Série noirement vôtre !

Julia Santi

 

vendredi, 27 mai 2005

KAAMELOTT ET ALEXANDRE ASTIER (Le roi Arthur)


PAR JULIA SANTI

Votre Majesté Alexandre Astier,

Vous faites un Roi Arthur sans égal, mon bon Roi! Je me suis prête à vous suivre sans hésitation dans votre quête du Graal aux côtés de la fine équipe de Kaamelot! Et ça se passe chaque soir à 19h35 et 20h40 sur M6 en lieu et place de la mini série à succès désormais international "Caméra Café".

C'était un pari audacieux et vous le remportez haut la main et, quand le talent, les moyens et l'originalité l'emporte, devinez ma satisfaction. On parle même d'une spéciale Kaamelot en prime time avant l'été... C'est vous dire si ces heures de scène sur les planches du théâtre de la croix rousse à Lyon, ces heures interminables d'écriture aux dialogues ciselés, ces nuits de montage et ces journées de tournage sont d'un coup récompensés.
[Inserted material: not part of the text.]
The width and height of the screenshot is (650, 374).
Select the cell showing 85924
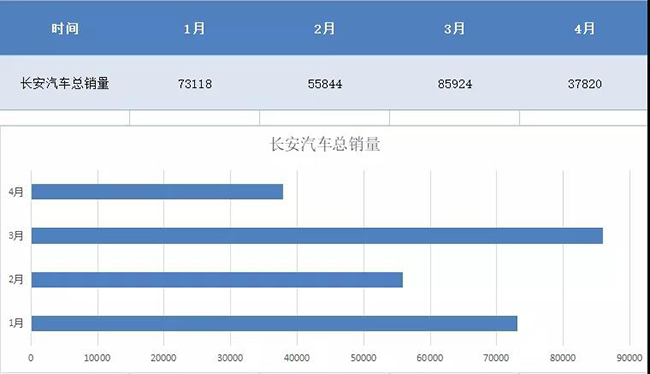pos(454,83)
Car Alexandre Astier n'est pas un jeune loup débarqué de nulle part, dopé à la prod télé depuis le berceau, pourchassé par des mécènes providentiels bardés de dollars. Non notre grand Roi Arthur est un putain de bosseur: un perfectionniste du cadre avec ses 2 caméras HD, un scénristes hors pair pour des saynètes intérieurs ou extérieurs et un acteur catégorie lourd.

Il rassemble autour de lui pendant 3min30 à chaque épisode des acteurs de théâtre pour la plupart lyonnais, des rencontres de coeur aussi avec des "guests stars": Antoinne et Emma De Caunes, Elie Semoun, Bruno Salomone, Didier Bénureau, Lorent Deutch, ou clin d'oeil, Bruno Solo et Yvan le Bolloch.

Pas d'anachronisme façon Monthy Python, mais la peinture musclée d'une époque épique où de grands changements frémissent mais où la nature humaine prête toujours autant à rire. Le Roi se débat avec l'intendance quotidienne, sa compagne et ses bouffons; ses faiblesses et toutes son humanité pour seule cuirasse. Les personnages qui l'accompagne apportent toute la dimension nécessaire à la grande fresque de cette vie de château: Leogadan, Perceval, Karadoc, Bohor, Lancelot et la douce Guenièvre...

En bref mon bon Roi Arthur, vous m'avez mise à l'envers... C'est vrai répond le Roi, "qu'on la remette à l'endroit"!